Records contained in a dataset:
====

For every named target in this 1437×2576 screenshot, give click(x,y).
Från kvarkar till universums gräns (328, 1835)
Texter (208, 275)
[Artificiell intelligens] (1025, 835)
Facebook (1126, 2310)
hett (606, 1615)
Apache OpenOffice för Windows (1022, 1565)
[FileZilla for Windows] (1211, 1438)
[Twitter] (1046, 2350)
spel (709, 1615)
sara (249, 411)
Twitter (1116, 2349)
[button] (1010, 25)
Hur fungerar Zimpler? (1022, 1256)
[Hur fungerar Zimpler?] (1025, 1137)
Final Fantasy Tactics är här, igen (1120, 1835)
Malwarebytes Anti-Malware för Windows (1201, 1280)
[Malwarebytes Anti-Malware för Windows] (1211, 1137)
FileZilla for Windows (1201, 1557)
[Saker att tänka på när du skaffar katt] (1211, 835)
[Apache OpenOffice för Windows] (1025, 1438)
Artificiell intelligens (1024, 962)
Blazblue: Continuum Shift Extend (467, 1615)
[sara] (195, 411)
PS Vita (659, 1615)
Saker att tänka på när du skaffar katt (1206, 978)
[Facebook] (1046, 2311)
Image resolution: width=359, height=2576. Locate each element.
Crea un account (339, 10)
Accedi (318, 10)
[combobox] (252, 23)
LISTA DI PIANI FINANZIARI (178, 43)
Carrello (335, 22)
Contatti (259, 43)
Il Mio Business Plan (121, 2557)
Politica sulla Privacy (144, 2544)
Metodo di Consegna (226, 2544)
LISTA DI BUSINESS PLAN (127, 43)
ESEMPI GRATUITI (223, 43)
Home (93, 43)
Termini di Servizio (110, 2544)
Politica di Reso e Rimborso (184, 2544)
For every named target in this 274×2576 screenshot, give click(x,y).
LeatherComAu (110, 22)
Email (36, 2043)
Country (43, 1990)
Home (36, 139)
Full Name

====

> Exercise requirements: Repeat, exactly as they stand above, the lines from the line with "[sara] (195, 411)" to the line with "For every named target in this 274×2576", both lines included.

> Solution to the problem:
[sara] (195, 411)
PS Vita (659, 1615)
Saker att tänka på när du skaffar katt (1206, 978)
[Facebook] (1046, 2311)
Image resolution: width=359, height=2576. Locate each element.
Crea un account (339, 10)
Accedi (318, 10)
[combobox] (252, 23)
LISTA DI PIANI FINANZIARI (178, 43)
Carrello (335, 22)
Contatti (259, 43)
Il Mio Business Plan (121, 2557)
Politica sulla Privacy (144, 2544)
Metodo di Consegna (226, 2544)
LISTA DI BUSINESS PLAN (127, 43)
ESEMPI GRATUITI (223, 43)
Home (93, 43)
Termini di Servizio (110, 2544)
Politica di Reso e Rimborso (184, 2544)
For every named target in this 274×2576 screenshot, give click(x,y).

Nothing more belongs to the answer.